Missing: Saturday Morning Cartoons

I remember getting up at the crack of dawn on Saturday morning to watch the hours of cartoons each network had on. Scooby Doo, Smurfs, Snorks and many others waited for me on those mornings. I would get up and watch one channel and with the VCR – yes, VCR – taped another.

When those were over, I turned to USA for the Cartoon Express. They had the classic cartoons like Huckleberry Hound, Hong Kong Fooey and the Laff-A-Lympics. By the time Saturday afternoon had come and the The Muppets were over, it was almost time for dinner.

When I became an adult, I saw a drastic change in Saturday mornings. Maybe it was the proliferation of basic cable and channels like “The Cartoon Channel,” which are dedicated to cartoons, that killed off the network cartoon cavalcade. Snorks and Smurfs have been replaced with talk and news shows.

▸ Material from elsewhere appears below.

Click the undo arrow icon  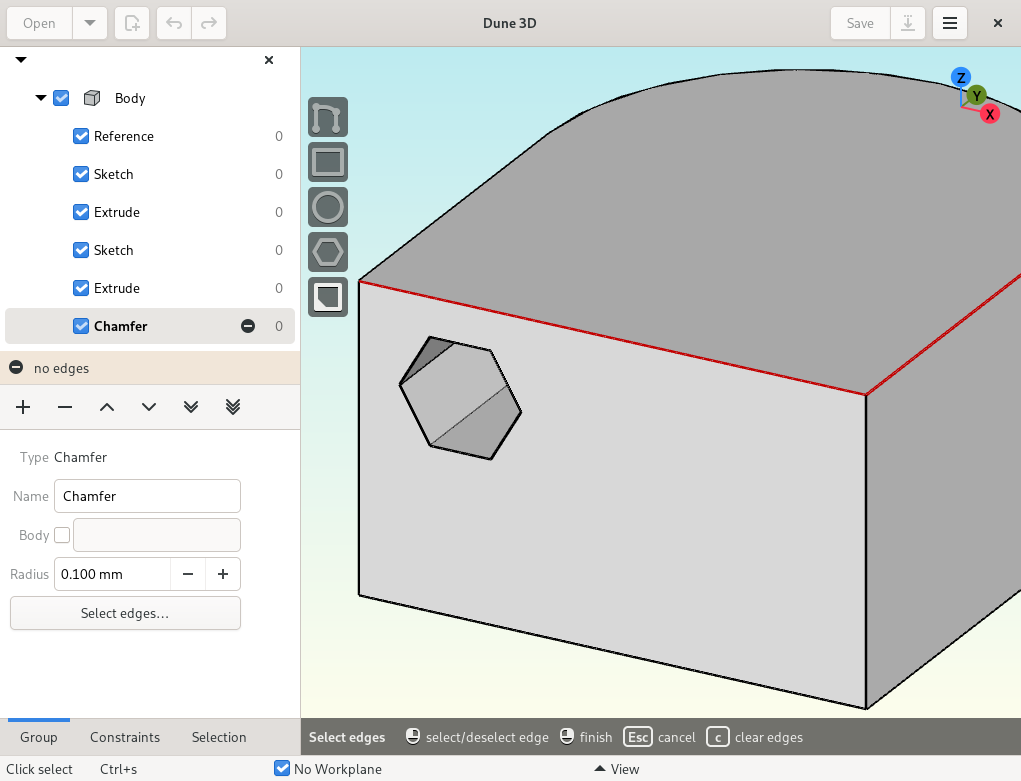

Saturday morning cartoons were a childhood staple for decades, but have gone the way of the pay phone as technology and media expanded and eventually took over. There’s still a few places that have early morning cartoons on Saturday, but it’s not the big three: NBC, CBS and ABC. I also must admit my tolerance for what passes for early child cartoons these days has shortened. I may have grown up watching Voltron and other Japanese imports, but I can’t stand Pokeman for more than an episode or two.

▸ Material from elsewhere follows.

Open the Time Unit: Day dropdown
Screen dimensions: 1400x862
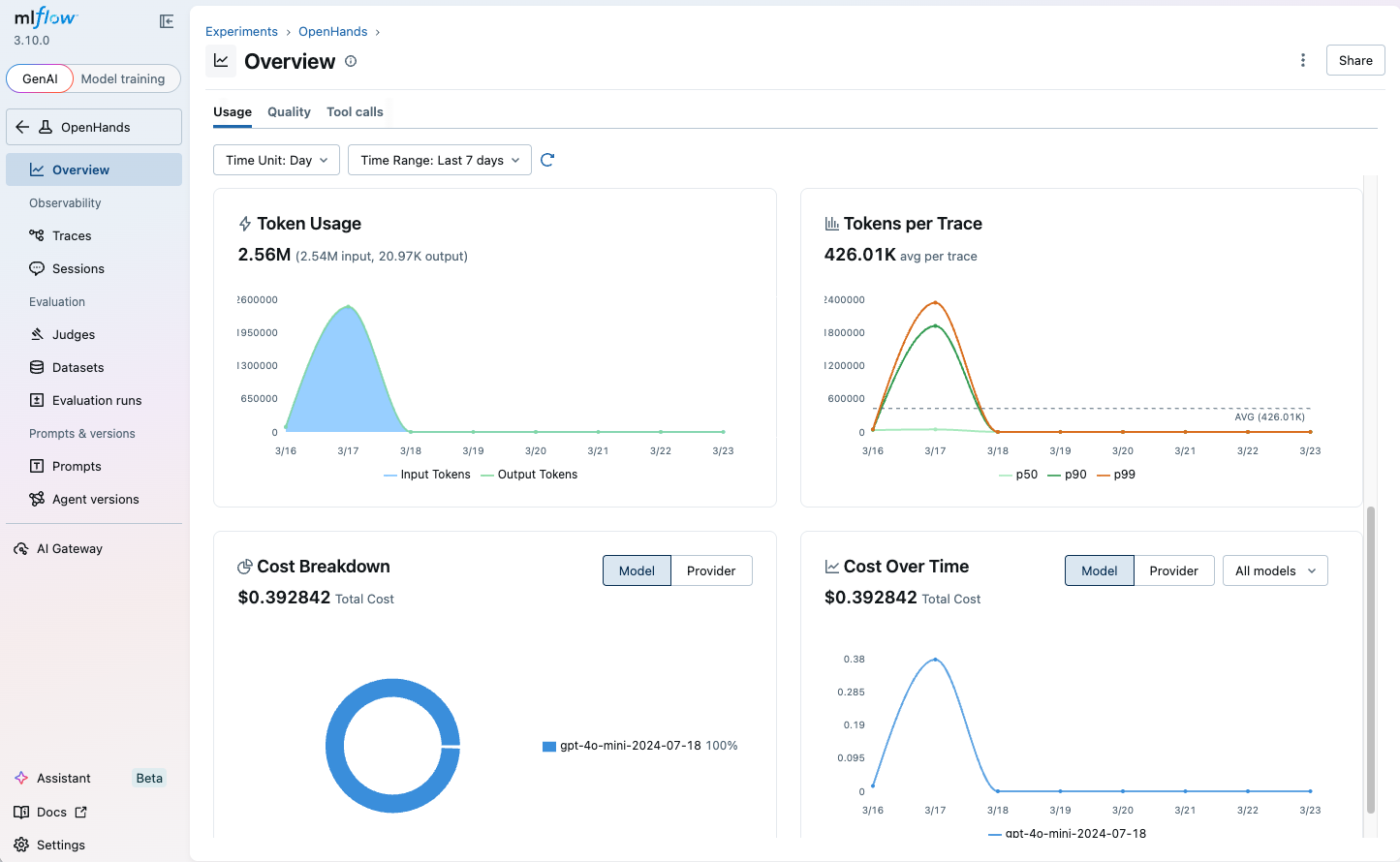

The classics live on in DVD form and my children get their share of old school cartoons like He-Man and the Smurfs and love them just as much as I did when I was a kid. I know the world evolves and changes as it must, but I feel a little loss at my children not having the same Saturday morning rituals that I did. It’s a different world that’s for sure. I must sound like a dinosaur reminiscing about prehistoric times.

Who knows what the future holds for cartoons and children as technology continues to grow? My kids watch Spider-Man and Yo Gabba Gabba streaming on Netflix and if our computer is taken by one of us crazy grown-ups working, then they can switch to the phone or one of the other 10 multimedia devices we have in our home.

But, in a way, I guess some form of Saturday morning cartoons have survived. And they don’t even require a VCR.